__Listed entries__:
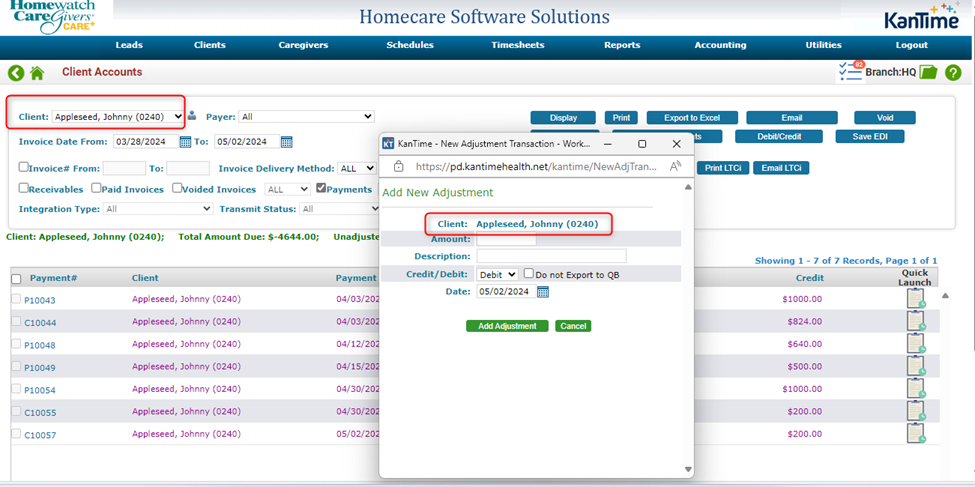Open the help question mark icon

pyautogui.click(x=953, y=73)
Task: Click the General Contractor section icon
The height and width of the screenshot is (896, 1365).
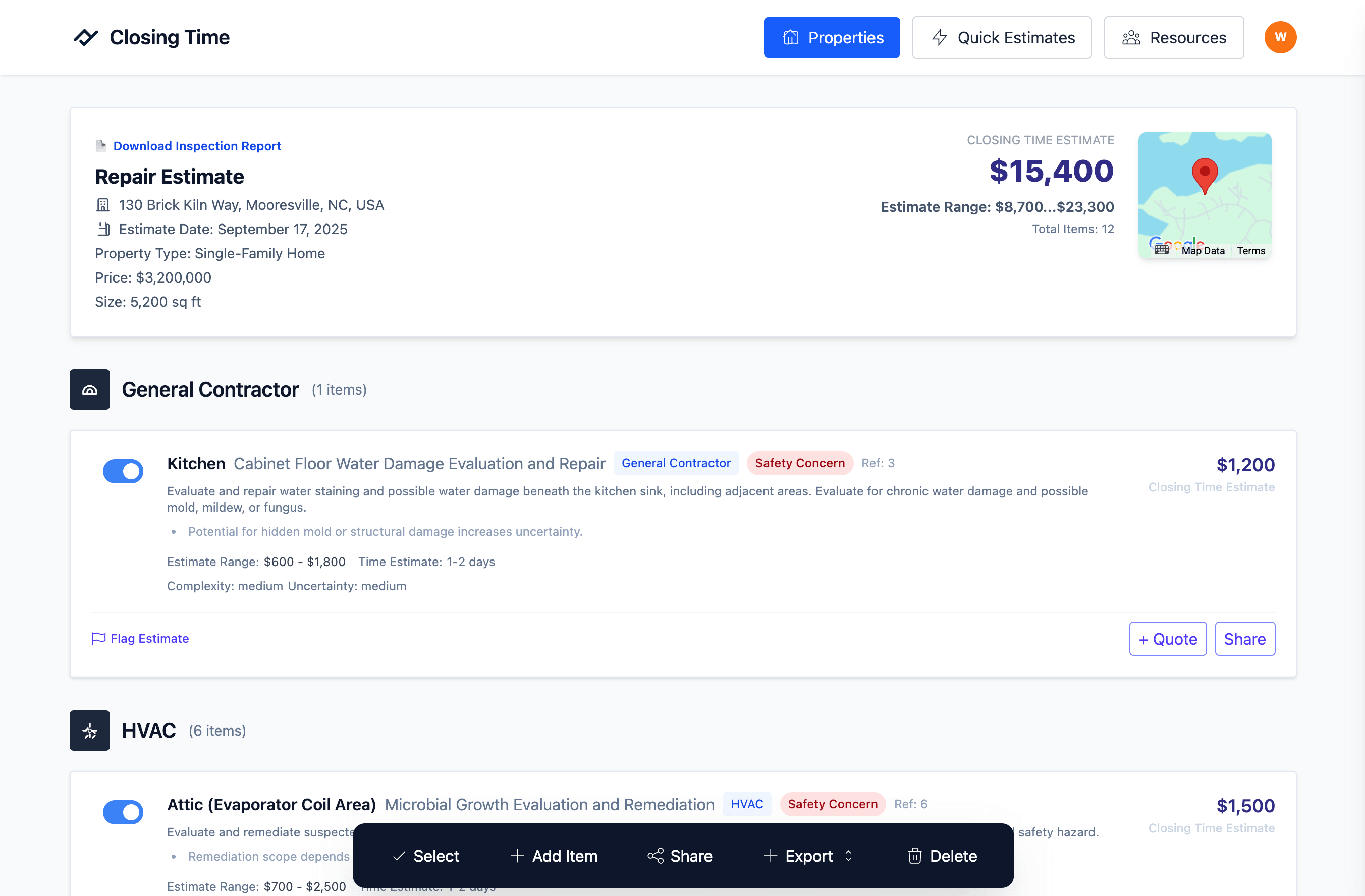Action: pyautogui.click(x=89, y=389)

__Your task__: Transcribe all of the lines above word for word, leaving out the pictures.

__Correct output__:
Open the help question mark icon

pyautogui.click(x=953, y=73)
Task: Click the General Contractor section icon
The height and width of the screenshot is (896, 1365).
Action: pyautogui.click(x=89, y=389)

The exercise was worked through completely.